Lewdlad: The Little Chronjob that could



Lewdlad: the little Chronjob that could

What is “Lewdlad”

Lewdlad is a Discord chat bot I created which (at the time of writing this) is used to orchestrate multiple AWS EC2 servers which run different game servers(Minecraft, Reflex, Hexxit, etc).

Some history

The first version of Lewdlad was a Python script that would literally pick random images from a set of red boards on 4chan and send it to a random person. Eventually I turned it into a bot which basically just sent the random image to whoever invoked the command.

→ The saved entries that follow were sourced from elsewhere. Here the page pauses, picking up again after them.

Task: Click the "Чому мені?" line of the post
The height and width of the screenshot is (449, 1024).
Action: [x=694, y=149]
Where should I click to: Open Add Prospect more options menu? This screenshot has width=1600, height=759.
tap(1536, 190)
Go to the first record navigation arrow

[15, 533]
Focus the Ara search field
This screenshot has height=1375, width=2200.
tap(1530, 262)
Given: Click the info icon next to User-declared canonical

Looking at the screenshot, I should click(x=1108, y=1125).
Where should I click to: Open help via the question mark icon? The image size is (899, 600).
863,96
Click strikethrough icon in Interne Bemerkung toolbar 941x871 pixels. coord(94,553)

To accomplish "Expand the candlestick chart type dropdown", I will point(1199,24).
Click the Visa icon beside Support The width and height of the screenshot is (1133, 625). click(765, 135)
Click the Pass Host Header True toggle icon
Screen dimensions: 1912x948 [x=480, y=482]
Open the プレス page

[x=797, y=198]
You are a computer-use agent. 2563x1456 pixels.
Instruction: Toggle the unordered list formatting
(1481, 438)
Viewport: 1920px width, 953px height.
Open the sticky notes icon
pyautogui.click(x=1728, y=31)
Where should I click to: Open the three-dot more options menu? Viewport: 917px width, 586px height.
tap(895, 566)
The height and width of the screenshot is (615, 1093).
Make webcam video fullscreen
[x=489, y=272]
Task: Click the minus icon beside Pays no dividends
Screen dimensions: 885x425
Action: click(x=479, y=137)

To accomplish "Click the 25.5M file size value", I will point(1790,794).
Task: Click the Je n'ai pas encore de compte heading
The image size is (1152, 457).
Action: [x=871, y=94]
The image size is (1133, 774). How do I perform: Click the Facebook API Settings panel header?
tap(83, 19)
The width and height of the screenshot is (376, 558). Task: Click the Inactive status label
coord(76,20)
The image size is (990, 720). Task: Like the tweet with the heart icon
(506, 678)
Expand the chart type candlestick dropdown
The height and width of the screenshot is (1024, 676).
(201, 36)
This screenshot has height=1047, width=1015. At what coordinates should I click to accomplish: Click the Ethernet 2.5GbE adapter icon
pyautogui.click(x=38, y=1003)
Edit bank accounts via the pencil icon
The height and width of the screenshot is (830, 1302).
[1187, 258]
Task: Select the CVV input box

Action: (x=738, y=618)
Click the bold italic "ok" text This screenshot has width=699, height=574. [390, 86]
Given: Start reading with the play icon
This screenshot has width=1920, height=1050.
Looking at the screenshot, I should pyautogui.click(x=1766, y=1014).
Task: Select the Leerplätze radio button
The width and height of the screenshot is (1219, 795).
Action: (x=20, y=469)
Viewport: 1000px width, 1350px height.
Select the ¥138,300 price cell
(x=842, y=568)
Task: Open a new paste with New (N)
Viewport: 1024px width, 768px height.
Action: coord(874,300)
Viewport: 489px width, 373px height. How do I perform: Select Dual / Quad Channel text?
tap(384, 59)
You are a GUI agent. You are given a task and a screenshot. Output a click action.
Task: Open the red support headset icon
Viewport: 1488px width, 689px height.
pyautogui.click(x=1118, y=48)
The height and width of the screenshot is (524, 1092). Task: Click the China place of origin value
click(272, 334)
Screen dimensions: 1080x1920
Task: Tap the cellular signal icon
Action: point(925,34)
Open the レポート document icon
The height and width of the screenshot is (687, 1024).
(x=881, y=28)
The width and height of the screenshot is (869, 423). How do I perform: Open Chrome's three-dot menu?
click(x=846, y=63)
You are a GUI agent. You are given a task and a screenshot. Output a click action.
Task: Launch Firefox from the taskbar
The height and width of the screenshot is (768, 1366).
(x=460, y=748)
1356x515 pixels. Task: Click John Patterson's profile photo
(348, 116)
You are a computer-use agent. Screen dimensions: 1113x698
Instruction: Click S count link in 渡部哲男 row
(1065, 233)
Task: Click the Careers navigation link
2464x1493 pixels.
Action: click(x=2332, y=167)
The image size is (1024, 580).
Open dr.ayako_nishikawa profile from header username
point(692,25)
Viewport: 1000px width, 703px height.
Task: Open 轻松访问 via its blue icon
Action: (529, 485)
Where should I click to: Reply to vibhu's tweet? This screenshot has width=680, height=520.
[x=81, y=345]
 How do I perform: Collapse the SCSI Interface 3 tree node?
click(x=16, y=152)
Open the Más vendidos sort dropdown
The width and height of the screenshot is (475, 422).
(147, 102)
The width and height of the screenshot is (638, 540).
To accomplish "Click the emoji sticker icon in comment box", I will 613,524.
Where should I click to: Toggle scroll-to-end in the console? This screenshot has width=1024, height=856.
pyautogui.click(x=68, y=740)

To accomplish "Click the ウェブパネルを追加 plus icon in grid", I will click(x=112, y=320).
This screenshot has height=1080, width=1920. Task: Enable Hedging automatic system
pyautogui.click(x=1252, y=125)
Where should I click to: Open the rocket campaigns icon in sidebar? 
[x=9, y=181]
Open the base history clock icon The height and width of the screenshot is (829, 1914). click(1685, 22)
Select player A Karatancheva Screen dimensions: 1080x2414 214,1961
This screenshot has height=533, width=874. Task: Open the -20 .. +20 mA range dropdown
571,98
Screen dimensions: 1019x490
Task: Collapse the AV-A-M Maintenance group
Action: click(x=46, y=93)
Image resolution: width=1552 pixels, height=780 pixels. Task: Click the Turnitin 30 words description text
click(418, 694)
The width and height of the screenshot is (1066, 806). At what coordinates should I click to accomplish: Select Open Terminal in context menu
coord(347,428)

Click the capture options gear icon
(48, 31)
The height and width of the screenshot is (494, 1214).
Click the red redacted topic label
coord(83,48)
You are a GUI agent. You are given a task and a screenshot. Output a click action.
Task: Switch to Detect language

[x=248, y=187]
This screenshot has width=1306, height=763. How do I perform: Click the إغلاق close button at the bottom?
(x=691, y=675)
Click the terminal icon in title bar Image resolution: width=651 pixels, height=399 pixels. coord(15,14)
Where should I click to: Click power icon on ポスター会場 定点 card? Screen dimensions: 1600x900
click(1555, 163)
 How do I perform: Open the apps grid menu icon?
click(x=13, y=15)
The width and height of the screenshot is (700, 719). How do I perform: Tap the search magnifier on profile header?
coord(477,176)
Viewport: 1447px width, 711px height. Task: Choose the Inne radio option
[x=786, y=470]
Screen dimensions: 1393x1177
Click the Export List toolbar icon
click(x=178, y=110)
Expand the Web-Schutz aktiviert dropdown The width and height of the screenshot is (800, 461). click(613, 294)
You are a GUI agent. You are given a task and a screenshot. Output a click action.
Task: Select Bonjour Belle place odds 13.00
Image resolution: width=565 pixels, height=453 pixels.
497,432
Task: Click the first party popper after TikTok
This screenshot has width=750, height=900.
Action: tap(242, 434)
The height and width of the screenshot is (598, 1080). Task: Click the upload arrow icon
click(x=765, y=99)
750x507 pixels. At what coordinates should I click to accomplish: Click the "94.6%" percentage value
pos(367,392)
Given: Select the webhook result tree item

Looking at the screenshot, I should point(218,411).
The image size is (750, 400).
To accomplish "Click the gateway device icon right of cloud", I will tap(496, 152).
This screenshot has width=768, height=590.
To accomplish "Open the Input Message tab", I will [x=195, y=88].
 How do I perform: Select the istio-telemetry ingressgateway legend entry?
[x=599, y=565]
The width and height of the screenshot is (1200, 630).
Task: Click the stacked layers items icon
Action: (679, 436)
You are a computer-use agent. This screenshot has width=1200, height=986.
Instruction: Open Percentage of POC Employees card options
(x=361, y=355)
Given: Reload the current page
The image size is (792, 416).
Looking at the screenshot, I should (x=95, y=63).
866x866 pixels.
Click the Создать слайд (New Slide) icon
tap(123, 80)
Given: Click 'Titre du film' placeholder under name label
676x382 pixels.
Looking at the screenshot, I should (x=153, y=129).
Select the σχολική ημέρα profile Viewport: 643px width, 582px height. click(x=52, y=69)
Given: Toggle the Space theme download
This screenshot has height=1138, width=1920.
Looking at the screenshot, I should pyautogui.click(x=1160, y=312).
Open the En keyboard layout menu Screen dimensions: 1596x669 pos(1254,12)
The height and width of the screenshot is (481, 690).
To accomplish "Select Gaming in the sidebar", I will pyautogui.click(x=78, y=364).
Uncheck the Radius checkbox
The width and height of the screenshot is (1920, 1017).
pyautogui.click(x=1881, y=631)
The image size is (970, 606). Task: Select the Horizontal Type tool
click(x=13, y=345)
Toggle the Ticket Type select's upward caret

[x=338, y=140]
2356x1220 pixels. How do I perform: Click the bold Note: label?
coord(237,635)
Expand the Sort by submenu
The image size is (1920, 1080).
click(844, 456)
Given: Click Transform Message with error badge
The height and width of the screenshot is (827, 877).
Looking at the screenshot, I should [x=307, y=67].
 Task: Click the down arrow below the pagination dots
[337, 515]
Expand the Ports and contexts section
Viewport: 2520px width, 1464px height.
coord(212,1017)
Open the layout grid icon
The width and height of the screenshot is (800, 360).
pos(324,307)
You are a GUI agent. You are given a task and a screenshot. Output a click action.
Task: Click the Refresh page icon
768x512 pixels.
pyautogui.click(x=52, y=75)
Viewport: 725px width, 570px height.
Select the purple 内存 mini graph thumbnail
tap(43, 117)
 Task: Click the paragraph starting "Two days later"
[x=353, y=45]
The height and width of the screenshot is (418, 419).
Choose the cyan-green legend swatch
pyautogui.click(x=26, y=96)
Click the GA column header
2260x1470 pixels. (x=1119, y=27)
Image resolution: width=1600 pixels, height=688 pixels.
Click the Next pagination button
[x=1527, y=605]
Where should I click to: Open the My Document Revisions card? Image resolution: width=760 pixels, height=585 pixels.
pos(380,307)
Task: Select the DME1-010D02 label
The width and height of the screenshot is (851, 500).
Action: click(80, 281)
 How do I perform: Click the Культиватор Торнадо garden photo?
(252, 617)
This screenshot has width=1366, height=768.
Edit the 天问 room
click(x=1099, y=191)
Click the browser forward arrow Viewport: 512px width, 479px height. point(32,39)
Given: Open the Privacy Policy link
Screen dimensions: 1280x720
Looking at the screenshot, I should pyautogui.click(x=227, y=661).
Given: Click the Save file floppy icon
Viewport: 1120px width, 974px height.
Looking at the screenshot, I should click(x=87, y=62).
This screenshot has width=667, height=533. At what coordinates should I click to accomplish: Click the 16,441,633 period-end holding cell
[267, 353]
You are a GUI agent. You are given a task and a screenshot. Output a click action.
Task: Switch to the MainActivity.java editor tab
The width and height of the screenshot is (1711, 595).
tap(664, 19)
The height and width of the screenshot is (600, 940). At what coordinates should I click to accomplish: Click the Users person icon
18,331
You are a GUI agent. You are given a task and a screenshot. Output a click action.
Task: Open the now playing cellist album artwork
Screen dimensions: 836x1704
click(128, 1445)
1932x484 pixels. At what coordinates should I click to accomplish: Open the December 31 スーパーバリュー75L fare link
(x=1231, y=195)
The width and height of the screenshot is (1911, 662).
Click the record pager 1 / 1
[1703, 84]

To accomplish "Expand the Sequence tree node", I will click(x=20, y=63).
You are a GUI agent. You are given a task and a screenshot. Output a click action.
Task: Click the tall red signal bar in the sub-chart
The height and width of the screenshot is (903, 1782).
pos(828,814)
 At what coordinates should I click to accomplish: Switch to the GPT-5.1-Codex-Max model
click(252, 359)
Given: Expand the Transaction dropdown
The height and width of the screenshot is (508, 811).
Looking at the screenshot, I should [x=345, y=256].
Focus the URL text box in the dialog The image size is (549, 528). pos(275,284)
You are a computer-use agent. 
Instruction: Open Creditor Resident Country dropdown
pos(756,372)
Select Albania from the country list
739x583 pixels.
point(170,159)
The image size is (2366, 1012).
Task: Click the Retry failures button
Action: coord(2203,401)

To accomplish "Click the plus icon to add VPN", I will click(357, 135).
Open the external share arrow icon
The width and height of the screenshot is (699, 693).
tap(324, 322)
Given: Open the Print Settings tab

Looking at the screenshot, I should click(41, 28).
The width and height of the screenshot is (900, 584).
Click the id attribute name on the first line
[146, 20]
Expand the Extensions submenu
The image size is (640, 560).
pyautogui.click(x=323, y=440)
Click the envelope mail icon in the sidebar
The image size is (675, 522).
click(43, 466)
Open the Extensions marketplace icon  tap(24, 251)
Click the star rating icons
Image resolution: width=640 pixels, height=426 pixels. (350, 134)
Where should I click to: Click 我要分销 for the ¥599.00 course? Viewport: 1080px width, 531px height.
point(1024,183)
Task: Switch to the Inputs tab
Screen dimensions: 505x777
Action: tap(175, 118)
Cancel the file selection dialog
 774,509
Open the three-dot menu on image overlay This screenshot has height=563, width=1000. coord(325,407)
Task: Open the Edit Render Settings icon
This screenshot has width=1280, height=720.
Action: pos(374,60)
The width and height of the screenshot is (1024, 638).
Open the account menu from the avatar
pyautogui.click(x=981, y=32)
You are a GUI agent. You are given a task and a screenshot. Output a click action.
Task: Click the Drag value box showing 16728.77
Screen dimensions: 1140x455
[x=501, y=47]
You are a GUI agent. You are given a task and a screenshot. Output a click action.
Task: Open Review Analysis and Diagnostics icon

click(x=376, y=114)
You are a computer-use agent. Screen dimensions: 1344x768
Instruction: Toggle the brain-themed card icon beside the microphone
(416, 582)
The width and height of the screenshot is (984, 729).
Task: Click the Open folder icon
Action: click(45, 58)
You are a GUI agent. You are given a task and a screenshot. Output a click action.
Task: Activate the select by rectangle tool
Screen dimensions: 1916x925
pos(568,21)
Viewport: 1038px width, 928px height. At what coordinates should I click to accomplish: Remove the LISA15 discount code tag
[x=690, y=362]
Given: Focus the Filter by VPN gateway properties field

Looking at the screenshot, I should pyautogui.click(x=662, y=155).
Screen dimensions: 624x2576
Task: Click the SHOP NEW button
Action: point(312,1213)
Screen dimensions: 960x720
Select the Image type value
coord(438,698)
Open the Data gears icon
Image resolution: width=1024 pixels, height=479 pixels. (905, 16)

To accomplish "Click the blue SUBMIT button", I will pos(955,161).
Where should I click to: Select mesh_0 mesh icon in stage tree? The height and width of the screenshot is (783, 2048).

After some time came the Hanime module, which came from a joke of “I wish Lewdlad would send some fire hentai. After some research I realized querying the site wasn’t going to be easy since there wasn’t a public nice made API. To this end I opened up the site and did some reverse engineering to figure out how to spoof a browser request and get some results. Some reversing and trial-and-error later and I had a working request script which I could hook up to the bot. Slapped it all behind a command with some basic arguments and like .pron was born.

The beginnings of the server manager

Around this time I started hosting a minecraft server for friends to play on. Being hosted on AWS meant the server had burst capacity, which basically means the CPU can boost temporarily to handle harder workloads. This ability is similar to a magic ability in most games, takes up some MP and has to recharge. While idling a vanilla minecraft server sits very close to the burst limit where the CPU starts using its burst capability. To make sure it didn’t needlessly burst I made sure that we only started a game server if the bot was asked to; hence why I gave Lewdlad a hook to run a start.sh and stop.sh script for each configured game. This behavior was then put behind a couple of Discord commands.

The architecture thus far ended up looking like this:

Lewdlad/
	<code and things>
Games/
	Minecraft/
		discord-bot.json
		start.sh
		<game files>
	ReflexArena/
		discord-bot.json
		start.sh
		stop.sh
		<game files>
	CS:Source/
		<game files>

The advantage of this structure above is that only directories with that discord-bot.json configuration file would ever be picked up by the bot. It was also really easy to setup since you only needed a start.sh script and optionally a stop.sh script since Lewdlad had its own nuke-all-the-things-function in its own back-end. This meant a minimal configuration could look like

{
	"name": "some server",
	"id": "name of parent directory",
	"script": "start.sh"
	// These below are added by the bot
	"pid": <process id here>,
	"active": true|false,
}

Adding crash safety is trivially easy as recovering is a matter of checking configuration files and determining which are falsely active.

A new Architecture

The new architecture has a few goals in mind:

  • Reduce operating costs

  • Reduce impact of game failure

    • learned the hard way how bad wine would throttle everything
  • More flexibility

With this new architecture:

  • Lewdlad lives on its own virtual private server

  • Each game server is now its own EC2 instance

    • Basically just an EC2 cluster
  • Loggerlad is whatever I decide to use for centralized logging

Pros

  • Only get charged for ec2 instances that are actually live/running

  • Elastic IP’s are cheap as hell per month

  • Lots of free logging services that I could technically even host my self.

Cons

  • More complexity, more problems

  • Maintenance requires more planning since there’s more moving parts than a single server

  • Bot commands are way slower since because…:

    • Lewdlad has to go through an API Gateway

    • That gateway then has to talk to Lambda

    • Finally lambda has to (probably) go through several internal AWS services to reach the EC2 instances

    • Game services are located literally everywhere(Oregon, L.A., Chicago etc.)

With the tech out of the way here’s the real reason why I did this. The advantages of Light sail during the “on-season” periods of high traffic are not worth the cost during the “off-season” when there’s no traffic. This new setup allows me to have instances which can be elastically started/stopped based on their usage which in turn reduces monthly cost.

Regular stoppages can also be configured either from Lambda’s side or from an EC2 instance, if we don’t want to risk going over the 1000 request quota. This should honestly never happen however since that would require somewhere like 30 lambda based commands to be issued everyday for a month straight, which isn’t likely given how often commands were issued before the migration. At most I would get something like 10 commands a day but it was never consistent and only happened a few times a month, like on the weekends.

Closing Thoughts and Remarks

There is one thing I didn’t mention, which is turning off the server given low CPU usage. This could probably be fixed by just installing a script on each game server to occasionally log CPU time and check if the server has been “dead” for some time, prompting a shutdown to conserve cost.

There’s probably more that could be done but after this point for my current scaling any more feels to much like over engineering so I’ll basically keep architecture the way it is now.